Text block:
═══

IV.60 Foreign banks with more than 20 branches were put on a five-year roadmap (2013-18) and by March 31, 2018 they were brought on par with domestic banks with regard to achievement of the overall priority sector target and various sectoral sub-targets. Foreign banks with less than 20 branches are required to achieve the priority sector target in a phased manner by March 2020.

IV.61 PVBs managed to achieve the overall priority sector lending (PSL) target7. However, shortfalls were found in certain sub-targets such as agriculture and its various segments, and weaker sections. Like in the previous year, PSBs missed the overall PSL target in 2017-18 but they were able to achieve various sub-targets except in respect of micro-enterprises (Table IV.20). During Q1:2018-19, both PSBs and PVBs managed to achieve the overall priority sector lending target. However, shortfalls were observed in certain sectors and sub-sectors in the case of both PSBs (micro-enterprises) and PVBs (total agriculture, small and marginal farmers; non-corporate individual farmers; and weaker sections).

Table IV.20: Priority Sector Lending by Banks
(Average of quarterly figures for 2017-18)
(Amount in ₹ billion)
Item Target/ sub-target (per cent of ANBC/ OBE) Public Sector Banks Private Sector Banks Foreign Banks
Amount outstanding Per cent of ANBC/OBE Amount outstanding Per cent of ANBC/OBE Amount outstanding Per cent of ANBC/OBE
1 2 3 4 5 6 7 8
Total Priority Sector Advances 40 20,723 39.9 8,046 40.8 1,402 38.3
of which              
Total Agriculture 18 9,321 18.0 3,183 16.2 330 16.7
Small and Marginal Farmers 8 4,633 8.9 1,205 6.1 103 5.2
Non-corporate Individual Farmers 11.7 6,647 12.8 2,125 10.8 131 6.6
Micro Enterprises 7.5 3,317 6.4 1,548 7.9 83 4.2
Weaker Sections 10 5,946 11.5 1,874 9.5 140 7.1
Note: Data are provisional.
Source: RBI.

IV.62 For banks that could not achieve the PSL targets and sub-targets through direct lending, Priority Sector Lending Certificates (PSLCs) were introduced as an alternative to Rural Infrastructure Development Fund (RIDF) contributions (Box IV.1). Although the RIDF scheme continues, the contributions of banks to it have slowed down and have been instead channelised to PSLCs.

Box IV.1: Two Years of PSLCs: Rewarding the ‘Over-achievers’?

═══

Information provided:
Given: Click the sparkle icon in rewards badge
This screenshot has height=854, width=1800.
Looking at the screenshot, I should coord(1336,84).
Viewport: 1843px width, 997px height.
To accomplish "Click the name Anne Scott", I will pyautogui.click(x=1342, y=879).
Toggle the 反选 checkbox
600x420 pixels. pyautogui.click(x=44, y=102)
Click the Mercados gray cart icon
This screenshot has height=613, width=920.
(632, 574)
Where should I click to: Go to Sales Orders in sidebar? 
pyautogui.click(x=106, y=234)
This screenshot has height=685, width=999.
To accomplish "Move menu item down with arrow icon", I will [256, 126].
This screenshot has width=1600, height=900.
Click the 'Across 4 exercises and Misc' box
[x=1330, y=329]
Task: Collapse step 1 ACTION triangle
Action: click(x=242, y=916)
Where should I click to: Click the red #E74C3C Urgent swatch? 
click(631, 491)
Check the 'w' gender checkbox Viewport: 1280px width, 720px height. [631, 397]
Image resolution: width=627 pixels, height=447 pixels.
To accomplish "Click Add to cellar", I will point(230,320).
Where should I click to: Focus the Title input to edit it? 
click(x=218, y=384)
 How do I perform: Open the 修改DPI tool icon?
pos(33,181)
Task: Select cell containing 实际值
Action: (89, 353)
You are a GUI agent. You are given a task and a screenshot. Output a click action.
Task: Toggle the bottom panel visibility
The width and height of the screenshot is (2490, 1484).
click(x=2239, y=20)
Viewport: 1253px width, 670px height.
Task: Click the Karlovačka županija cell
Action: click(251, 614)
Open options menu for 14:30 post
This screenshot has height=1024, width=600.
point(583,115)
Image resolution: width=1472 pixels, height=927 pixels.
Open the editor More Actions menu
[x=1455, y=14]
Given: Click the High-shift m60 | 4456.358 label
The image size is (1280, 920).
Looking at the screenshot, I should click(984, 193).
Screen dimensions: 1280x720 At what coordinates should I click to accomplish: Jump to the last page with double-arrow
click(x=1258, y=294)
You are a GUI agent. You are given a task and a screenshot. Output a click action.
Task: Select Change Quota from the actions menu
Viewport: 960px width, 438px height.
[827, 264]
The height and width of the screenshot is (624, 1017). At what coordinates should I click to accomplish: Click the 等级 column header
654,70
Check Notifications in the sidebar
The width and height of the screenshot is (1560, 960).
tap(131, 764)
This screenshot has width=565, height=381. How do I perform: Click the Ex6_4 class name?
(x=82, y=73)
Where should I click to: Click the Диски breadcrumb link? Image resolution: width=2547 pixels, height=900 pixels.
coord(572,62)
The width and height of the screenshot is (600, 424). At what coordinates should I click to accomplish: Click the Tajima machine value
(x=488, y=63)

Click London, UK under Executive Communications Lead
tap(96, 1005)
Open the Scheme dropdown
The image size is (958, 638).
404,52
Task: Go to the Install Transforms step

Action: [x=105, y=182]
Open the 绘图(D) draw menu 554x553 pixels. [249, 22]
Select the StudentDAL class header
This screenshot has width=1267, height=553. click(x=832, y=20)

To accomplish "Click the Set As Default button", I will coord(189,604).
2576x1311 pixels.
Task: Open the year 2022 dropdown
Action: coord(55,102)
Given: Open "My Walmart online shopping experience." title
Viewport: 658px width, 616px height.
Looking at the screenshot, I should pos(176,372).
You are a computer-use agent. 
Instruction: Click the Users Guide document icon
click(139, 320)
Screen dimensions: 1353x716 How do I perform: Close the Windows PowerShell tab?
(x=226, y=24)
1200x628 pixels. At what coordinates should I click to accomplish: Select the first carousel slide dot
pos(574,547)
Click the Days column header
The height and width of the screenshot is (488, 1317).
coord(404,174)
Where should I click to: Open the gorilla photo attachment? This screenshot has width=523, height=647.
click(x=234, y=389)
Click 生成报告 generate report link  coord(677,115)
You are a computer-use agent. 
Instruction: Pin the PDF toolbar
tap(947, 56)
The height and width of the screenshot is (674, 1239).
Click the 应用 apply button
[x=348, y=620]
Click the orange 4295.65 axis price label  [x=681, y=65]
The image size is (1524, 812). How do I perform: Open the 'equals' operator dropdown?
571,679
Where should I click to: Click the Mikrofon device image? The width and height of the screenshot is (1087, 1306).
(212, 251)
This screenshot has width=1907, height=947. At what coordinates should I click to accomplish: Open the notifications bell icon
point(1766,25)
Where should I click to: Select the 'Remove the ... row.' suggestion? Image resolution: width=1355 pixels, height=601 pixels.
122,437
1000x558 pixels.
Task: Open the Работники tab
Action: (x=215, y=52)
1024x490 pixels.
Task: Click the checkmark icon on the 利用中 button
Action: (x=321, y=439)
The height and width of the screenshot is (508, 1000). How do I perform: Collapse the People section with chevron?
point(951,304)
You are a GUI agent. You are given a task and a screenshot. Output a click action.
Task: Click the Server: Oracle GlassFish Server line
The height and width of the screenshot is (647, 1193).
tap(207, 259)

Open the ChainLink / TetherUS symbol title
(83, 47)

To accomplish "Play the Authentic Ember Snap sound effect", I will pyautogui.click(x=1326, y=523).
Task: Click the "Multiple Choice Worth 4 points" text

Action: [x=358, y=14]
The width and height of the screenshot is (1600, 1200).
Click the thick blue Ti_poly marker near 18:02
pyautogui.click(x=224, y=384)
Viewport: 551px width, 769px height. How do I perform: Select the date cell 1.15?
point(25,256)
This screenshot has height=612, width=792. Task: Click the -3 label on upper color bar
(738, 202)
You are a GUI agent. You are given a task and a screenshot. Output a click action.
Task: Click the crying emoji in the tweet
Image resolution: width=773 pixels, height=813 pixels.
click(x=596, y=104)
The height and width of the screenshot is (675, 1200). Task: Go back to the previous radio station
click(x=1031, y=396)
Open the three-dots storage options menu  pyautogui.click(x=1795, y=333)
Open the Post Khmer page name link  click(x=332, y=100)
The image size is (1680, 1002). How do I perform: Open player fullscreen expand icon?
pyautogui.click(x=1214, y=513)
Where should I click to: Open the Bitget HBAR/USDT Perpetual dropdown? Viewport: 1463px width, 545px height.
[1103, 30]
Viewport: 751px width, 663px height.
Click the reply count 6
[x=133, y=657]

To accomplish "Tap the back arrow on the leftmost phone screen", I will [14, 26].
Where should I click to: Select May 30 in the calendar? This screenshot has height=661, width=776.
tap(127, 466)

═══

Prompt A:
Answer these questions from the passage on priority sector lending:
(i) By when must foreign banks with fewer than 20 branches achieve the priority sector target?
(ii) Which sub-target did public sector banks miss in 2017-18?
(iii) What were Priority Sector Lending Certificates introduced as an alternative to?
Prompt B: Carry on writing the passage on priority sector lending from the heading where it stops.

Reply A:
(i) By March 2020.
(ii) Micro-enterprises.
(iii) Rural Infrastructure Development Fund (RIDF) contributions.

Reply B:
PSLCs trading were introduced in April 2016 on the lines of carbon credits to drive priority sector lending by leveraging the comparative strength of different banks. Under this arrangement, the overachievers sell excess priority sector obligations, while underachievers buy the same with no transfer of risks or loan assets. Trading in PSLCs takes place through the Reserve Bank’s e-Kuber portal. Four kinds of PSLCs, viz., PSLC – Agriculture (PSLC-A); PSLC – Small and Marginal Farmers (PSLC-SM); PSLC – Micro Enterprises (PSLC-ME); and PSLC – General (PSLC-G), can be bought and sold via the platform in order to meet the applicable priority sector targets and sub-targets.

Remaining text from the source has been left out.